Vigília Pascal de esperança

Homilia do Senhor Arcebispo na Vigília Pascal

\nDurante a Quaresma, que agora termina, quisemos, em comunidade Arquidiocesana, percorrer um caminho pautado pelo exemplo de Jesus que “se fez pobre por nós”. A sua pobreza consistiu em doar-se totalmente para que vivessemos do “dom de Deus” que deveríamos conhecer. Paramos junto ao “Poço” das nossas ocupações quotidianas e saciamos a sede de infinito na busca dum encontro pessoal com Cristo.
1 – Cristo é o grande dom que a Igreja tem para oferecer
Nesta hora da Ressurreição proclamamos, em termos de autoconsciência eclesial e de anúncio ao mundo, que Cristo é o grande dom que a Igreja tem para si e para oferecer ao mundo. Houve um tempo em que alicerçávamos a missão da Igreja nos tesouros materiais e na potência da técnica. Importa que a mudança aconteça na mentalidade de todo o Povo de Deus para que Cristo se manifeste Vivo. Não podemos continuar a confundir o cristianismo com um conjunto de preceitos, um moralismo denso e confuso, uma doutrina teológica nem sempre compreensível para um mundo que raciocina através dum modelo cultural diferente. Cristo, e só Ele, é a pessoa que amamos pois nos escolheu e queremos seguir o seu estilo de vida que é de ontem, de hoje e de sempre.
Acolher Cristo para viver d'Ele torna-se um compromisso, procurado na oração e na vivência da palavra, de nos movermos para caminharmos numa vida nova. “Assim vós também considerai-vos mortos para o pecado e vivos para Deus, em Jesus Cristo”. Como Cristo ressuscitou, “também nós vivamos uma vida nova” (Rom 6, 3-11).
2 – A vida nova de Cristo nas Famílias
O compromisso duma vida nova, onde Cristo resplandece, deve acontecer em cada um, com muito empenho e alegria, para chegar às famílias e, por estas, ao mundo inteiro. A aventura por Cristo é sempre pessoal, para se expressar em comunidades que a reforçam e sublinham. Daí que a vida nova é mensagem que ninguém poderá deixar de acolher.
Reanimemos as nossas famílias com este “sangue novo” - que é a vida de Cristo em cada um – e permitiremos que os lares cristãos sejam espaços de alegria e festa que não temem determinadas obrigações pois sabem que nunca são um peso mas ajuda para a felicidade autentica. Só um amor genuíno, pessoal, permanente, indissolúvel, fiel, permite alegria e gáudio perene.

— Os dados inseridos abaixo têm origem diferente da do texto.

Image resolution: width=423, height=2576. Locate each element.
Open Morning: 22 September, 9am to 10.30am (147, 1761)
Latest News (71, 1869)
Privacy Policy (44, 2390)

Se esta experiência de Cristo Ressuscitado nos lares cristãos acontecer, verificaremos, como espontâneo, o dever de O anunciar. “Ide depressa dizer aos discípulos: “Ele Ressuscitou”. As mulheres que celebraram o encontro com Cristo partiram “cheias de medo e de grande alegria” e comunicaram o que enchia os seus corações. Também hoje e perante tantas forças adversas o medo é legítimo. Só que colocando “grande alegria” no anúncio, muitas famílias acordarão para esta realização que Cristo oferece.
3 – Partir para levar Cristo a todos os lares
O modo como vivemos a Páscoa entre nós, através do compasso, pode ser elucidativa. Para muitos, trata-se duma tradição onde uma cruz é acolhida em casa sem consciência e, muitas vezes, distracção e falta de respeito. Se o compasso for constituído por pessoas comprometidas – e quando chegaremos a famílias inteiras a desempenhar esta tarefa eclesial? – porque unidos no amor de Cristo, Este estará vivo e presente e tudo se tornará testemunho eloquente duma Ressurreição acontecida no passado e a acontecer permanentemente no esforço que os cristãos fazem por se identificarem com Ele. É esta proclamação que teremos de fazer.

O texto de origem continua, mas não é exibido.